§ **Task item**
The lines you return should be those containing the string "option", taken from the data below.

§ **Entries shown**
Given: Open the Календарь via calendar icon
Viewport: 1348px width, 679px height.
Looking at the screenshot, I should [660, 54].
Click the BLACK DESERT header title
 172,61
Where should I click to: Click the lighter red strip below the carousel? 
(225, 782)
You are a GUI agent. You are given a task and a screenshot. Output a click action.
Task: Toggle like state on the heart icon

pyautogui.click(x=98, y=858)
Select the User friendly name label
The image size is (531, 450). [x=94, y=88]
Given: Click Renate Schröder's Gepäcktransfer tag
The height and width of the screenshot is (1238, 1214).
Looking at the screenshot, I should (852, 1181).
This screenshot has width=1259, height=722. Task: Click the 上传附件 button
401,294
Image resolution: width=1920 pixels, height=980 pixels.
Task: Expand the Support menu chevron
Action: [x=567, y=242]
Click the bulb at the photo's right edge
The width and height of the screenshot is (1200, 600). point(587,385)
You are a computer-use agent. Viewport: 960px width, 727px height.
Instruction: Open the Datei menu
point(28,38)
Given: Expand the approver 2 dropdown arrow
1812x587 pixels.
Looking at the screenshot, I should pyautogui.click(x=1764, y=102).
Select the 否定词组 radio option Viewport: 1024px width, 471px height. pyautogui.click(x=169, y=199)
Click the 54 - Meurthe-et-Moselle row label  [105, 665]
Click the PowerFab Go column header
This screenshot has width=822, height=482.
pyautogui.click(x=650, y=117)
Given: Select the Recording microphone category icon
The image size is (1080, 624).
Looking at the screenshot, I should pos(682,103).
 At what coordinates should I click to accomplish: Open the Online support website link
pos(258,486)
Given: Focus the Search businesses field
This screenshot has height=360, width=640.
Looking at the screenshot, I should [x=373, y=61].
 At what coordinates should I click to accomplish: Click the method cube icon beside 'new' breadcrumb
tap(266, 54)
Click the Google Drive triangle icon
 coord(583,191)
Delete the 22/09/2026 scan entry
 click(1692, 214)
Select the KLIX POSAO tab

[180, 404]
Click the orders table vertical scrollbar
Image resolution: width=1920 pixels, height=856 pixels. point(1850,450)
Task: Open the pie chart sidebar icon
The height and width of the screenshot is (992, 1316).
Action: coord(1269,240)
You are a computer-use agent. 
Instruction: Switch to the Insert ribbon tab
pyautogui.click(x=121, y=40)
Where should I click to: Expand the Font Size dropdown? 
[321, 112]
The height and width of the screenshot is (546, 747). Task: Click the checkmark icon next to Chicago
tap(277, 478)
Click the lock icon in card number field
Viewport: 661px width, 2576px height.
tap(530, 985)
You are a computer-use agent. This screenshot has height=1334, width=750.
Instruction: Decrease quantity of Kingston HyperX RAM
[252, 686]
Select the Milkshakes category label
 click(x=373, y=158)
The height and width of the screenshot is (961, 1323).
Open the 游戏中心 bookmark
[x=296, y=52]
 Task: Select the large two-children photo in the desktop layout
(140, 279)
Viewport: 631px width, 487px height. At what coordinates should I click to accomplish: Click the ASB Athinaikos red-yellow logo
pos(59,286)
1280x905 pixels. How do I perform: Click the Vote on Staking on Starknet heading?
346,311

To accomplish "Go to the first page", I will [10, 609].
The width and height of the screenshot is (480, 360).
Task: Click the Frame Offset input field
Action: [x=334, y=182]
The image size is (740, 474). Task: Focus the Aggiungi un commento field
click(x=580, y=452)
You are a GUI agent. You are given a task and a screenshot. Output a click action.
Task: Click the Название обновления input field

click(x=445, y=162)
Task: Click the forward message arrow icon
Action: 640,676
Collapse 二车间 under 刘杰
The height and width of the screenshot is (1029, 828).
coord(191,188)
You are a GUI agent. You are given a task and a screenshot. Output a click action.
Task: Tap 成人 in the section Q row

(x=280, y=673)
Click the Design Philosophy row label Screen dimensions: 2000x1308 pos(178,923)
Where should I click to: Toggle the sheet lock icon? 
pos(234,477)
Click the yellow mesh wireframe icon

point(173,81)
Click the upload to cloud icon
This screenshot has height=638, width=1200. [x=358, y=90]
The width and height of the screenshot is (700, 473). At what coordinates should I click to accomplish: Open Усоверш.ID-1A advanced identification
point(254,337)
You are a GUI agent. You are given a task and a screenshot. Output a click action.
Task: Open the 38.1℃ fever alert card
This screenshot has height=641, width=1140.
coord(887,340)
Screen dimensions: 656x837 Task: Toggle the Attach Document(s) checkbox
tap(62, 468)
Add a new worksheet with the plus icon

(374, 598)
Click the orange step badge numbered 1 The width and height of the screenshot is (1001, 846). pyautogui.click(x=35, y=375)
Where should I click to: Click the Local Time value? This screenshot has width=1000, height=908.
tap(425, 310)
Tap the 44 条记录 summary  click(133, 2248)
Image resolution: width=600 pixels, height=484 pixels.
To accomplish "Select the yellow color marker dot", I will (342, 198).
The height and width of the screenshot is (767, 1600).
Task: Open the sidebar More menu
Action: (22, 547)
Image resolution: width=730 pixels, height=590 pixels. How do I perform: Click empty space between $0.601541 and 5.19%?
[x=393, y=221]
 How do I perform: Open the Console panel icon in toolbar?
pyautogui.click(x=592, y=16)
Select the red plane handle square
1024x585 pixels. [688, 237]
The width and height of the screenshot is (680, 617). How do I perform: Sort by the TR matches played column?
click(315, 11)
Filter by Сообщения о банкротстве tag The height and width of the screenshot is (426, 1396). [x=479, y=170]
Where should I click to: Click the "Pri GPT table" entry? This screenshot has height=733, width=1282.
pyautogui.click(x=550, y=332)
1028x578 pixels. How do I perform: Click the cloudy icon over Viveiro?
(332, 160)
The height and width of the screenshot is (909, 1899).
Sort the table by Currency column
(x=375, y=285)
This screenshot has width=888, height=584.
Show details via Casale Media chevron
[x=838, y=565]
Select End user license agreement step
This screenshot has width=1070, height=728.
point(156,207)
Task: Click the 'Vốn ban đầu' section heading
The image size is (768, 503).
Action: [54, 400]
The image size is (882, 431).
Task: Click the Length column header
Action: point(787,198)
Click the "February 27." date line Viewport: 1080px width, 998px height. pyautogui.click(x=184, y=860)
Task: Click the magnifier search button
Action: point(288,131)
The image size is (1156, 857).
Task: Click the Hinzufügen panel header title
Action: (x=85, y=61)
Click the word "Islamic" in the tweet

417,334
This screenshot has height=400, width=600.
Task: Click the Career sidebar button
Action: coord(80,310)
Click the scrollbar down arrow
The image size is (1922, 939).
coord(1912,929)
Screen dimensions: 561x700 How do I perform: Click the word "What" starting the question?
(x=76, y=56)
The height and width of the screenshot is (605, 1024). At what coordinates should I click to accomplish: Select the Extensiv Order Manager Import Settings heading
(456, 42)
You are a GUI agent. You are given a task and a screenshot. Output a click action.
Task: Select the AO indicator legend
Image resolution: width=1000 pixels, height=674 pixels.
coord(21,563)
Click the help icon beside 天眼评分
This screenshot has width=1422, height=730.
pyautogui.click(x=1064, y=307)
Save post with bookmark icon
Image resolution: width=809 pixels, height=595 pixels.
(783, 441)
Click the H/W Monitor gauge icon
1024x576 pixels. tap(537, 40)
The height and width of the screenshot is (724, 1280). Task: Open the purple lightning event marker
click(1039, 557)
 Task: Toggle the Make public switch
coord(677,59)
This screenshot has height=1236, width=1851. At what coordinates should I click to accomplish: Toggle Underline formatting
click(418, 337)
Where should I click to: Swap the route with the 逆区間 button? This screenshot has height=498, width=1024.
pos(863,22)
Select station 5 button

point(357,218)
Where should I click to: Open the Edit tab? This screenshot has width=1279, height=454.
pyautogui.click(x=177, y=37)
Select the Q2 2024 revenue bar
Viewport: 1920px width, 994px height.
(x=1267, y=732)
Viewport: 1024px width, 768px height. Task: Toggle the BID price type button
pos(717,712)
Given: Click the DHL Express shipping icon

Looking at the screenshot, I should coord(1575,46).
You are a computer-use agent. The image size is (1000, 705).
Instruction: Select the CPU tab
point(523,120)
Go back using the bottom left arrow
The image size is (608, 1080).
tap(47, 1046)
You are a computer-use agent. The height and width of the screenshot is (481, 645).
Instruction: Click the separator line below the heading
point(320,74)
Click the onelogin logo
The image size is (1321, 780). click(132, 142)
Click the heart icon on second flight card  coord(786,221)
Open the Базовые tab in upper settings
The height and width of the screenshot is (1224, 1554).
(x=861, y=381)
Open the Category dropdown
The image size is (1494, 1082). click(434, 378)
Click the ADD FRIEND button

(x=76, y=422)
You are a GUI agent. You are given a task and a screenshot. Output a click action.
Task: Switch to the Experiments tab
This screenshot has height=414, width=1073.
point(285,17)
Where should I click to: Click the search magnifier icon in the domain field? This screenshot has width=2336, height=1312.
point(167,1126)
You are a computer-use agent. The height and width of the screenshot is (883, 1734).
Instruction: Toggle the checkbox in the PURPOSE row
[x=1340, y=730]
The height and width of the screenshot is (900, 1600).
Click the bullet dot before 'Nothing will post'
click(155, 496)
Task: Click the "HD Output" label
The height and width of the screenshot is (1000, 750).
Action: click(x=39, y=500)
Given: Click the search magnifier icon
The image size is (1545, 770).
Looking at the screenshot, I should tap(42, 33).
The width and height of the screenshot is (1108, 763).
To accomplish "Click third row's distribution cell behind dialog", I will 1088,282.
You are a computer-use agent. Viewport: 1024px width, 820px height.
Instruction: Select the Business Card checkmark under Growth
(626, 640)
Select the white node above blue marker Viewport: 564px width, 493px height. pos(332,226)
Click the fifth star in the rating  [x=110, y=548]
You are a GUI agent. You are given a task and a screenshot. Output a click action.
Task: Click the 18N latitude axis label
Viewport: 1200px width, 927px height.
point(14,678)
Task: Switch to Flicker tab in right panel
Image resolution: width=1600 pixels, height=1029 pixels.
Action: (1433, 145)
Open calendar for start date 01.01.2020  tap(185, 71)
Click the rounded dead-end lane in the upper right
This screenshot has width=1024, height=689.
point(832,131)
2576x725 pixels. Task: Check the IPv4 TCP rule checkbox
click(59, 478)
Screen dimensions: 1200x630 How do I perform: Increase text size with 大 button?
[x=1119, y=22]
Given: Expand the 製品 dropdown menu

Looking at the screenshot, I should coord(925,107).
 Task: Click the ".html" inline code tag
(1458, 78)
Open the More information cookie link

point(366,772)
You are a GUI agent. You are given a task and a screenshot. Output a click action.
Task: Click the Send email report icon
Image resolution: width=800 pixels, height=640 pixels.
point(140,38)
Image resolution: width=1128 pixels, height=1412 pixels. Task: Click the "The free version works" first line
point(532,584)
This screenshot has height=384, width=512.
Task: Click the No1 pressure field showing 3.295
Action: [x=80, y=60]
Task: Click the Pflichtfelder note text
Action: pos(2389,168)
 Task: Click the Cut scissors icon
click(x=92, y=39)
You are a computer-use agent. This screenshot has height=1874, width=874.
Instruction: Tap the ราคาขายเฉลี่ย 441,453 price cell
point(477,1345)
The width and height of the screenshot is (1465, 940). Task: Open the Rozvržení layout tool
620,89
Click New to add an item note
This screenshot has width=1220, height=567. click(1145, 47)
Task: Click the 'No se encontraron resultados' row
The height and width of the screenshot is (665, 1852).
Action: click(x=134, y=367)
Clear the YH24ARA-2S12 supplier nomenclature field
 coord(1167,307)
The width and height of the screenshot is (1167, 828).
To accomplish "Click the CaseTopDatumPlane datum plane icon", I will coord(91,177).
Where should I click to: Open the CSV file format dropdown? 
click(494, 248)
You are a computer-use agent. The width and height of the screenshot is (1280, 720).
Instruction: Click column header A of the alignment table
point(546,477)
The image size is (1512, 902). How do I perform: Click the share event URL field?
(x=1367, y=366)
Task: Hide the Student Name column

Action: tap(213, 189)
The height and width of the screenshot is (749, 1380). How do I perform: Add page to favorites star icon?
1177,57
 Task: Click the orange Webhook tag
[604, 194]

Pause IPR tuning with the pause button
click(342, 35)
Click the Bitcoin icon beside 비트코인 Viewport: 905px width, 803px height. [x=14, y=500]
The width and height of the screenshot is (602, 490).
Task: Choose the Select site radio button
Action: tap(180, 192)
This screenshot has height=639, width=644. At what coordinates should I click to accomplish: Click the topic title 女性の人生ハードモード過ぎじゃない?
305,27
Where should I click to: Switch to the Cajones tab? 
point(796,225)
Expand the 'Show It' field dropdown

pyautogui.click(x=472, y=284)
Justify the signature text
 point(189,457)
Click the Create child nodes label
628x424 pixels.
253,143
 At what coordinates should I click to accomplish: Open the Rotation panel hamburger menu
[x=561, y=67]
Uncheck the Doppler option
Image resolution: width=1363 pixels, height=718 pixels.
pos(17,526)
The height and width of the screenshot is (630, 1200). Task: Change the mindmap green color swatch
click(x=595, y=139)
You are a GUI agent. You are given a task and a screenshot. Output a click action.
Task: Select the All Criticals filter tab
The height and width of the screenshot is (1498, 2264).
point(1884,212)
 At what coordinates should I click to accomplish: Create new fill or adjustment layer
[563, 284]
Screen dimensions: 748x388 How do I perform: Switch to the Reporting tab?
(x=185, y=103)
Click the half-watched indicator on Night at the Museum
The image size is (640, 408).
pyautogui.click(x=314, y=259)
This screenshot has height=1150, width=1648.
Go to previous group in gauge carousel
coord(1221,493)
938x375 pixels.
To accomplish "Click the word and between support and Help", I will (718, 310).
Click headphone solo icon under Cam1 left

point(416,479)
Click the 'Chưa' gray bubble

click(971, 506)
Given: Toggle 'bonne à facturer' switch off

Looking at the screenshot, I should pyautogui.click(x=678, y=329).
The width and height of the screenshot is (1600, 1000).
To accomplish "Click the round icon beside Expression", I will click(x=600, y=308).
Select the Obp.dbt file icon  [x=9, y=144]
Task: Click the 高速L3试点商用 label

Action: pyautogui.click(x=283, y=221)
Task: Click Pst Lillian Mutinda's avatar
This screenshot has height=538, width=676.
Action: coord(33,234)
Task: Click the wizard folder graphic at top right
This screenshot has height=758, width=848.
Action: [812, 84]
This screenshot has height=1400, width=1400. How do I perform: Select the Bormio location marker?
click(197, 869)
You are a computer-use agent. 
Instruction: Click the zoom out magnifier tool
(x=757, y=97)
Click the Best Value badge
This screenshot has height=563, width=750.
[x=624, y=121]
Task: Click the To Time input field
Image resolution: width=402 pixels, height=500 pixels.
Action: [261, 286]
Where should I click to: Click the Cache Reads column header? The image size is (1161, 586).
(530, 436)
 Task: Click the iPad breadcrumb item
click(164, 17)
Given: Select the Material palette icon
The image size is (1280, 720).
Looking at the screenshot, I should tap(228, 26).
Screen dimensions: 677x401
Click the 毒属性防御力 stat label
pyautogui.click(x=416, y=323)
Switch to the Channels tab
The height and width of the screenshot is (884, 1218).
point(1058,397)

§ **Response to the exercise**
Select the 否定词组 radio option Viewport: 1024px width, 471px height. pyautogui.click(x=169, y=199)
Uncheck the Doppler option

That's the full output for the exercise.